• DIRECTIONS FOR THIS TASK: Rewrite the stretch of lines from the start through the line containing "coordinates (47, 205).", swapping "Locate an element" for "Find an element" and leaving everything else unchanged.

[DATA SHOWN Boundary: Start]

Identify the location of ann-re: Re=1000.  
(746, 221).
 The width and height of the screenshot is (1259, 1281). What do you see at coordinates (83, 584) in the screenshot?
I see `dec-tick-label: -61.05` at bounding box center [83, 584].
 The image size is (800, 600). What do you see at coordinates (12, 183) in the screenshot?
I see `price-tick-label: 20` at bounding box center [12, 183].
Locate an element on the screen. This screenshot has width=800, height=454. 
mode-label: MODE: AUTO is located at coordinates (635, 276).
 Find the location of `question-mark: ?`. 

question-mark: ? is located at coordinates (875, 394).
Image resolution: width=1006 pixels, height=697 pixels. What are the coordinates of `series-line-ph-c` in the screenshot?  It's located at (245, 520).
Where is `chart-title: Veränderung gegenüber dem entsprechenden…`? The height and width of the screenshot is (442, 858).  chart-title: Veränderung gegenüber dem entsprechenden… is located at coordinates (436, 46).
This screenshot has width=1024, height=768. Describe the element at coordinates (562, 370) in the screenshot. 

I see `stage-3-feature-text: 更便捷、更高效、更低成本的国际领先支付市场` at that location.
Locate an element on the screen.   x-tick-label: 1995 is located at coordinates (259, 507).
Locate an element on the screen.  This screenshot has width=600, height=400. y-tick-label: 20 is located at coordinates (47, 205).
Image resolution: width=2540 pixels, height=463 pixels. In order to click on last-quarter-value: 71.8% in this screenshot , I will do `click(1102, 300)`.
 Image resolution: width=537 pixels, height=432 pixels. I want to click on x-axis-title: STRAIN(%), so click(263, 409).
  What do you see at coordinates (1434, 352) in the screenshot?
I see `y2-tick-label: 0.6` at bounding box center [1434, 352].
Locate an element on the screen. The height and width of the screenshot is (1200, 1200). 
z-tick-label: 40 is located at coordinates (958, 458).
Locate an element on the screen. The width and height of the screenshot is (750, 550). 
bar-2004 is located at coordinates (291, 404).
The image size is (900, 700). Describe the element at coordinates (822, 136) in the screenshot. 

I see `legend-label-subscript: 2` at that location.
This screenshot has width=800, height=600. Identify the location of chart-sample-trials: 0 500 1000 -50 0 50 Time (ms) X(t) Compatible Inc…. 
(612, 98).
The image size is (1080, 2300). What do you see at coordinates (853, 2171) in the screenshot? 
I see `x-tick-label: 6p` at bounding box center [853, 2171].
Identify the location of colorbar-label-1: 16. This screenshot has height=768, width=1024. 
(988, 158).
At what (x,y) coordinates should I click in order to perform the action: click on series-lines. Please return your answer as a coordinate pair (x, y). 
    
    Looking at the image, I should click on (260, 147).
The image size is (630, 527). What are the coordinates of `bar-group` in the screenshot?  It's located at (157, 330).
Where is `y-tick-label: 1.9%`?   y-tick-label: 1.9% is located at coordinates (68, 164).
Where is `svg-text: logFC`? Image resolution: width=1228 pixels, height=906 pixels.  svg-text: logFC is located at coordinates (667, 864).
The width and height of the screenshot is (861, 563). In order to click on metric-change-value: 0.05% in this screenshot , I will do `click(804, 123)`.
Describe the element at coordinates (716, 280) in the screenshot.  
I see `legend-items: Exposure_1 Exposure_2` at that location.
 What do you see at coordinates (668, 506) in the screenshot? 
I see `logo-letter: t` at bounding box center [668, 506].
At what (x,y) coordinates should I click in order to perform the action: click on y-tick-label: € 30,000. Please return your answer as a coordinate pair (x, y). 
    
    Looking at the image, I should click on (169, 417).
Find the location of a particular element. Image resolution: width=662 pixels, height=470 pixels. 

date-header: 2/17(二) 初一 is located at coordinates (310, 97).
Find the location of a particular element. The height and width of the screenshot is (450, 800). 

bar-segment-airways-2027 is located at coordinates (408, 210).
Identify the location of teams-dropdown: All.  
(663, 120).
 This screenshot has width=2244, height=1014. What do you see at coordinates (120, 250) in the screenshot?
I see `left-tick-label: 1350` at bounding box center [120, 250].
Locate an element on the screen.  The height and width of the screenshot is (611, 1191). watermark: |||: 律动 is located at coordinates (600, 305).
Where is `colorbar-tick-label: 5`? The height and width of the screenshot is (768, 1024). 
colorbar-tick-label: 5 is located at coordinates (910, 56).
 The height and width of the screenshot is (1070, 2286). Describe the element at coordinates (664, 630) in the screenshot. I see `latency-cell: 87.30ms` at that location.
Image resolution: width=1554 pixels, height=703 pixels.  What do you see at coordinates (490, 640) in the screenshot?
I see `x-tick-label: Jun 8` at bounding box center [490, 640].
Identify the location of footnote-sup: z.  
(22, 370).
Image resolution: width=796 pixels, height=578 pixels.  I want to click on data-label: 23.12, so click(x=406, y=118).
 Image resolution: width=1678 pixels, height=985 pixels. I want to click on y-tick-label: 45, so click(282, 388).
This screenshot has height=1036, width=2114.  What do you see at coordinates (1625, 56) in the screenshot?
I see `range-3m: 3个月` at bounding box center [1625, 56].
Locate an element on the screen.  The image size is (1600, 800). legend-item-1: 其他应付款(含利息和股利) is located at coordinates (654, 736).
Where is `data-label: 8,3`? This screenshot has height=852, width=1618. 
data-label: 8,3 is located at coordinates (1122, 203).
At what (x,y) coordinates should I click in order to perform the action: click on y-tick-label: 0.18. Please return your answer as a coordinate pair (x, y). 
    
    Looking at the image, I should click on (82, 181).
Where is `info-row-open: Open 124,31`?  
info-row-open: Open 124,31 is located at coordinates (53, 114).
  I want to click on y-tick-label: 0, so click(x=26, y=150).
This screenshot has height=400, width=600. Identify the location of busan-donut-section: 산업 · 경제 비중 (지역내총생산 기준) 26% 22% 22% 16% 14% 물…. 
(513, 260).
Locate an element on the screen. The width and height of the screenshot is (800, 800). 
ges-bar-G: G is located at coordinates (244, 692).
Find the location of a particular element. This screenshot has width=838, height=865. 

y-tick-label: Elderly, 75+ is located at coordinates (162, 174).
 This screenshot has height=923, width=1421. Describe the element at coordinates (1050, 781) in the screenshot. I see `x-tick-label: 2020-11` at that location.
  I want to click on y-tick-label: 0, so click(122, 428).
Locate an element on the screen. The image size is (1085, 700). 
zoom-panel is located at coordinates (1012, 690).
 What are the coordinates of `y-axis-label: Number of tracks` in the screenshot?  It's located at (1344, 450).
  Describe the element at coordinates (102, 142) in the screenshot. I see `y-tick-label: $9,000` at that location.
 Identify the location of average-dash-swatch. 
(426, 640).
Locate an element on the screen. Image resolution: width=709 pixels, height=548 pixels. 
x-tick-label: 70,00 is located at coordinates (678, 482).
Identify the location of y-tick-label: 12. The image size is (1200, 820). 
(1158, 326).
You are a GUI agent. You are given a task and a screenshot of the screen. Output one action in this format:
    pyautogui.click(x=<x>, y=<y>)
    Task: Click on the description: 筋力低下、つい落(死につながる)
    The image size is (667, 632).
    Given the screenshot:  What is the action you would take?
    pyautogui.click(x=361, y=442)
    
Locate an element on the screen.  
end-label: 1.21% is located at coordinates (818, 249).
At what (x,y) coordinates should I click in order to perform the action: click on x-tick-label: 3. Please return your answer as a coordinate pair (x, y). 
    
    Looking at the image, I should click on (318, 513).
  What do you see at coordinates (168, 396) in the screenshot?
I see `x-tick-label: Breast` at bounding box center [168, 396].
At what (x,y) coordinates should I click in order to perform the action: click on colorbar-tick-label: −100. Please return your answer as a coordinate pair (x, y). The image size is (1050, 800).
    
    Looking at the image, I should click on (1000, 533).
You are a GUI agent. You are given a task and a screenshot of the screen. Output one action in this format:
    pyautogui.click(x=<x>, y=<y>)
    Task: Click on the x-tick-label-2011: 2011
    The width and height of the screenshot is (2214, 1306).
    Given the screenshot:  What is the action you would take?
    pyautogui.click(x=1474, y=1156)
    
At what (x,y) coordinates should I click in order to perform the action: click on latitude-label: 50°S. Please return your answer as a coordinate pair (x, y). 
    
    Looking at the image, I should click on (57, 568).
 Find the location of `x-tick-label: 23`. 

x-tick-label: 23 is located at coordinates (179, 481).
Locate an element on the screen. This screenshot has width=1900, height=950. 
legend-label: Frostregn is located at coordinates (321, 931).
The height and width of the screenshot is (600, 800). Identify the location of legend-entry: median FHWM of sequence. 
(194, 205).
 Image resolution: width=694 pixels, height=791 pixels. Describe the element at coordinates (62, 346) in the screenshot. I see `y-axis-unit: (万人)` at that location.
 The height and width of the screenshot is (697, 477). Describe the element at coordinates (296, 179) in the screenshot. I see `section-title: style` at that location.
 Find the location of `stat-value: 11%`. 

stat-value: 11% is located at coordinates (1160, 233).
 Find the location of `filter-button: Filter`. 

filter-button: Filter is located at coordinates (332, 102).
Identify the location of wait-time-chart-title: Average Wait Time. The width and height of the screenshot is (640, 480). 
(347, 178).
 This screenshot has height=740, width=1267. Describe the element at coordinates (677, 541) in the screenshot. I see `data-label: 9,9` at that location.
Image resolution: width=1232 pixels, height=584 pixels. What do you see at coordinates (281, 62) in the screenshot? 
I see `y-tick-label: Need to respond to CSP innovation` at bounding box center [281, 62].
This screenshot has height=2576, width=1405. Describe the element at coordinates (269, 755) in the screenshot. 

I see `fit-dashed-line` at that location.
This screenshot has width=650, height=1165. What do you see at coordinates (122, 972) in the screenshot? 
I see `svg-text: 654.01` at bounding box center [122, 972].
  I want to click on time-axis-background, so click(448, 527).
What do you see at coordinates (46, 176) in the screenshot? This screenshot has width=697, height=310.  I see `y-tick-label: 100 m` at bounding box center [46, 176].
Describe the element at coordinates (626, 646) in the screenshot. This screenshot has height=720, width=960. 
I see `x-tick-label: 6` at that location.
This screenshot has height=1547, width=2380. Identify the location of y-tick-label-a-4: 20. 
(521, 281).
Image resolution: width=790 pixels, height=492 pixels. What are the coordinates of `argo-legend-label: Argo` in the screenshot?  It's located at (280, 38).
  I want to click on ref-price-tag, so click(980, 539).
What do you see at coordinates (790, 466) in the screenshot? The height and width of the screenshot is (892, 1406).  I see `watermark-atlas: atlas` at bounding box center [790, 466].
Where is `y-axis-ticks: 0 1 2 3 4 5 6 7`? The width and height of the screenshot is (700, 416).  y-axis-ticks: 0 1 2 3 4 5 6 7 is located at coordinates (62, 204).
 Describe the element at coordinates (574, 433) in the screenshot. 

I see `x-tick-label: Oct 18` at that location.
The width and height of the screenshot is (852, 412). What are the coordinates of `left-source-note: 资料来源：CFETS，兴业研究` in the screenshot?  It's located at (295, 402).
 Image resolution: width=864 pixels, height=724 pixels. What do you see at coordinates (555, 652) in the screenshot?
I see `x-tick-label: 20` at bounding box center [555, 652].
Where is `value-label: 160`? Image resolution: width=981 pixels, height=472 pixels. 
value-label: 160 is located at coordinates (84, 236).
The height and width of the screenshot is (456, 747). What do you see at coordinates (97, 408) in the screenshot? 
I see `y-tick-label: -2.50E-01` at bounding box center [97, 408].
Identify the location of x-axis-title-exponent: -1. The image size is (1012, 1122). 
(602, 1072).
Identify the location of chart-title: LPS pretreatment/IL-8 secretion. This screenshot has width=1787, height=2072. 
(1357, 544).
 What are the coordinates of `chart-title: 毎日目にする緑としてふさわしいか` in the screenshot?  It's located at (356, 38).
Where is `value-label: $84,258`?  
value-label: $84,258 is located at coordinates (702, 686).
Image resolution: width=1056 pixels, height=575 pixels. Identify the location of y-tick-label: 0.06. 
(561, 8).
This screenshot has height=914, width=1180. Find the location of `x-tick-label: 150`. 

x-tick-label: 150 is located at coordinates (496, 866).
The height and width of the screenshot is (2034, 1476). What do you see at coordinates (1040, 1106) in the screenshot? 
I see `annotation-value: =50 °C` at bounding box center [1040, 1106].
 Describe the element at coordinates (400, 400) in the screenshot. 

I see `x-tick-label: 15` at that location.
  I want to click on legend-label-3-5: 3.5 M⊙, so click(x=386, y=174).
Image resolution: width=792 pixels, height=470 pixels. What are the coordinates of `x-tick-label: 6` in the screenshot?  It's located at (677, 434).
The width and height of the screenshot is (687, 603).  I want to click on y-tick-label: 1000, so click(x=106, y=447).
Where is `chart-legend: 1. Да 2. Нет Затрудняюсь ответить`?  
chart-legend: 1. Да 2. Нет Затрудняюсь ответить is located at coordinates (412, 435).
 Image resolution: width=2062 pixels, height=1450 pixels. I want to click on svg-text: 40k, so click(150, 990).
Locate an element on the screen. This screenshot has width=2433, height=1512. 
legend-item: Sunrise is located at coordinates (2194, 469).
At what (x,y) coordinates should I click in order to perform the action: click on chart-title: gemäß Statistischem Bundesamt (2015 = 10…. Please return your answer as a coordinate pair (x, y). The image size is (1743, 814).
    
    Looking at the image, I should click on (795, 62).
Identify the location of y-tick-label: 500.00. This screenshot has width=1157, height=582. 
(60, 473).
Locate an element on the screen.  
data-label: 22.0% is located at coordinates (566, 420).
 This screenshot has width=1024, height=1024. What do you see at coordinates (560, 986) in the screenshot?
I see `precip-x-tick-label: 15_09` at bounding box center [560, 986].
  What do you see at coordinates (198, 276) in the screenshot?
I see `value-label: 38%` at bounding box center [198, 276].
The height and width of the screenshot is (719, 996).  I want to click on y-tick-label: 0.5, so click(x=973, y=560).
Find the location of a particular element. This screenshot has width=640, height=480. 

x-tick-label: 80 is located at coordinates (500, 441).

[DATA SHOWN Boundary: End]

• EXERCISE OUTPUT:
Identify the location of ann-re: Re=1000.  
(746, 221).
 The width and height of the screenshot is (1259, 1281). What do you see at coordinates (83, 584) in the screenshot?
I see `dec-tick-label: -61.05` at bounding box center [83, 584].
 The image size is (800, 600). What do you see at coordinates (12, 183) in the screenshot?
I see `price-tick-label: 20` at bounding box center [12, 183].
Find an element on the screen. This screenshot has width=800, height=454. 
mode-label: MODE: AUTO is located at coordinates (635, 276).
 Find the location of `question-mark: ?`. 

question-mark: ? is located at coordinates (875, 394).
Image resolution: width=1006 pixels, height=697 pixels. What are the coordinates of `series-line-ph-c` in the screenshot?  It's located at (245, 520).
Where is `chart-title: Veränderung gegenüber dem entsprechenden…`? The height and width of the screenshot is (442, 858).  chart-title: Veränderung gegenüber dem entsprechenden… is located at coordinates (436, 46).
This screenshot has width=1024, height=768. Describe the element at coordinates (562, 370) in the screenshot. 

I see `stage-3-feature-text: 更便捷、更高效、更低成本的国际领先支付市场` at that location.
Find an element on the screen.   x-tick-label: 1995 is located at coordinates (259, 507).
Find an element on the screen.  This screenshot has width=600, height=400. y-tick-label: 20 is located at coordinates (47, 205).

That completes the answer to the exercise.